Supplied information below:

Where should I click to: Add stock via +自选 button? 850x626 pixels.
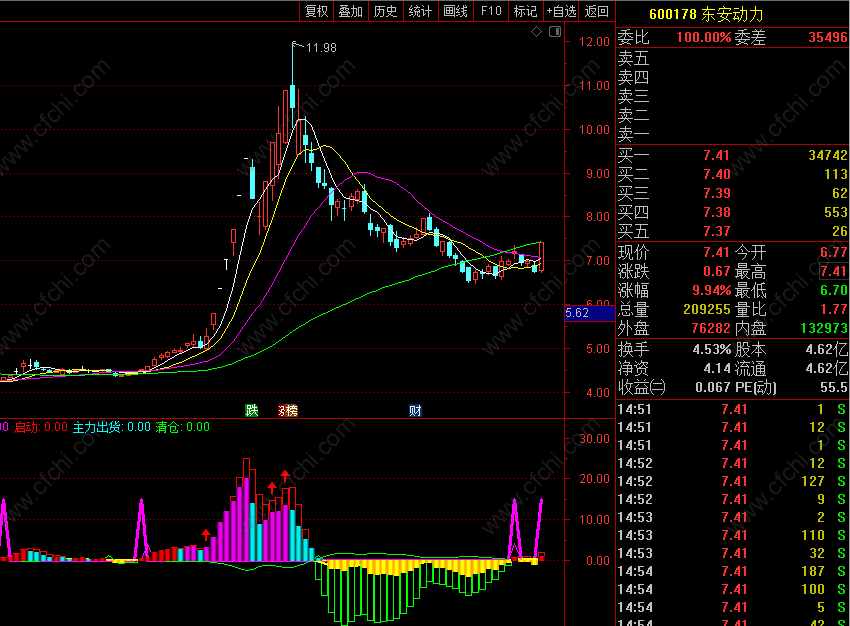(x=561, y=11)
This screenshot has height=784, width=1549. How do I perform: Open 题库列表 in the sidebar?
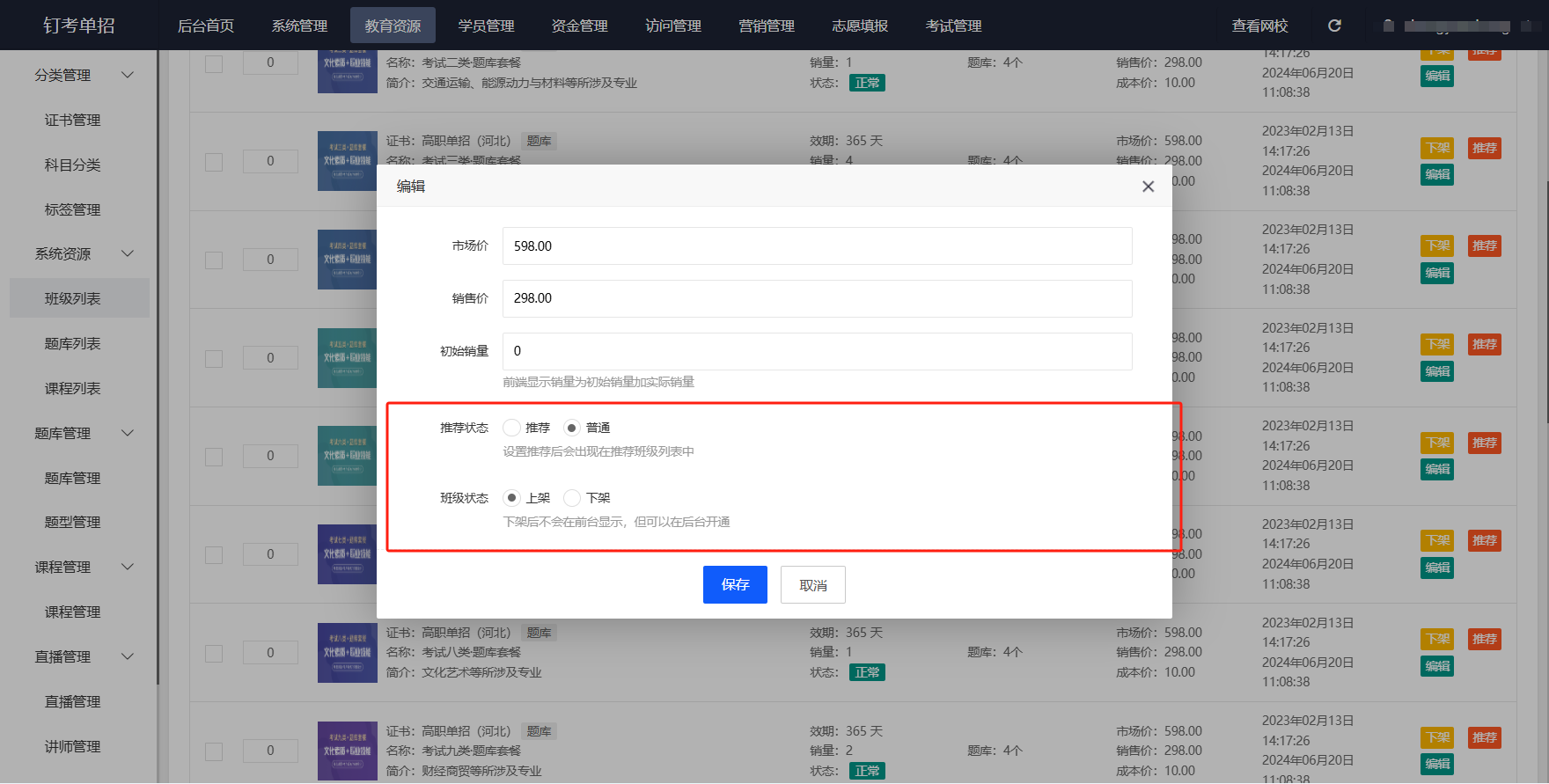pyautogui.click(x=72, y=343)
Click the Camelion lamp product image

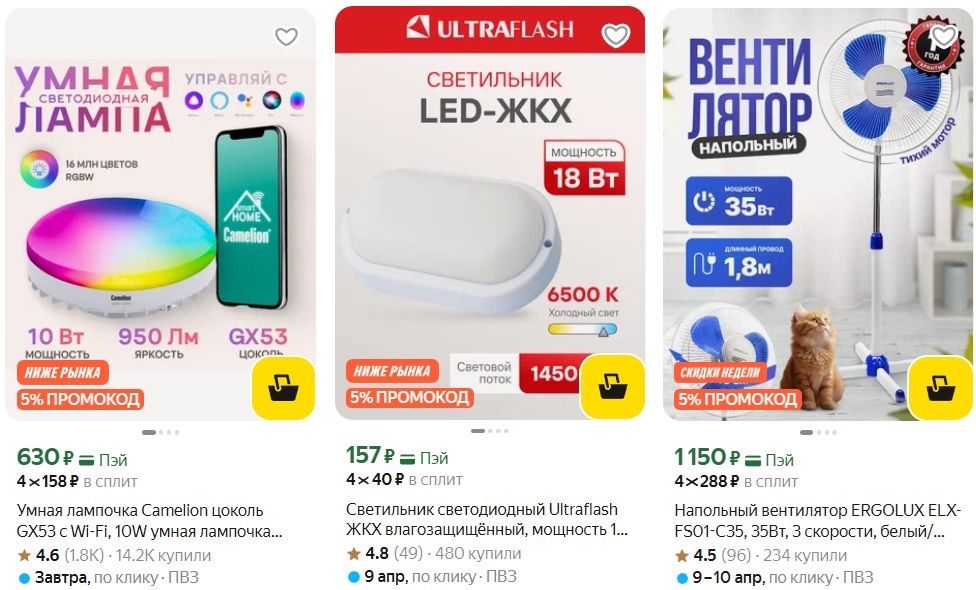coord(161,214)
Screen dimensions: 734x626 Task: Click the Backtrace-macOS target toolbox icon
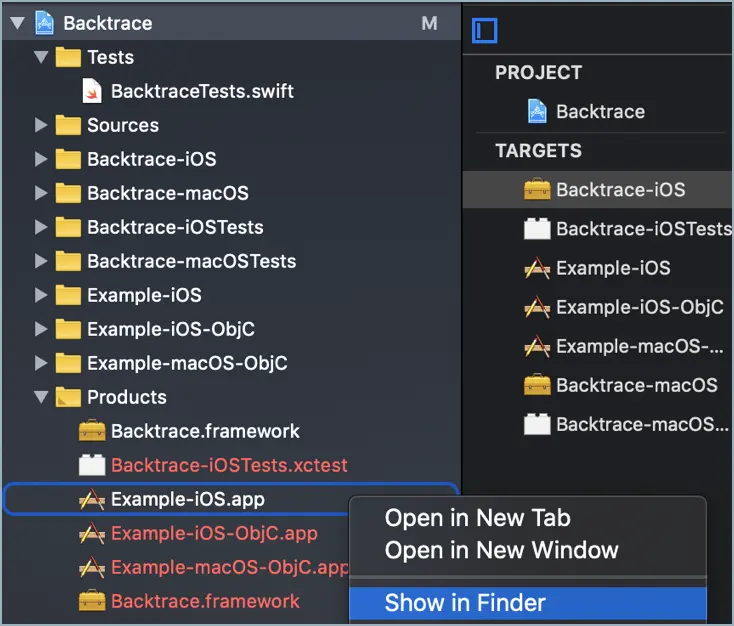click(537, 385)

End of Supplied information.

Instructions to follow =
Although the records above include pictures, the copy must contain only their exact text.

Answer for the task =
Where should I click to: Add stock via +自选 button? 850x626 pixels.
(x=561, y=11)
This screenshot has height=784, width=1549. How do I perform: Open 题库列表 in the sidebar?
pyautogui.click(x=72, y=343)
Click the Camelion lamp product image

coord(161,214)
Screen dimensions: 734x626 Task: Click the Backtrace-macOS target toolbox icon
click(537, 385)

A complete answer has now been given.